ASSIGNMENT:
Output the records, every one, exactly as given.
▶
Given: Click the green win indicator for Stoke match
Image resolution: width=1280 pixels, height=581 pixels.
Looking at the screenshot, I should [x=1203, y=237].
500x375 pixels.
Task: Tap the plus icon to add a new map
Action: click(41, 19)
◀
EXERCISE OUTPUT:
Given: Click the green win indicator for Stoke match
Image resolution: width=1280 pixels, height=581 pixels.
Looking at the screenshot, I should [x=1203, y=237].
500x375 pixels.
Task: Tap the plus icon to add a new map
Action: click(41, 19)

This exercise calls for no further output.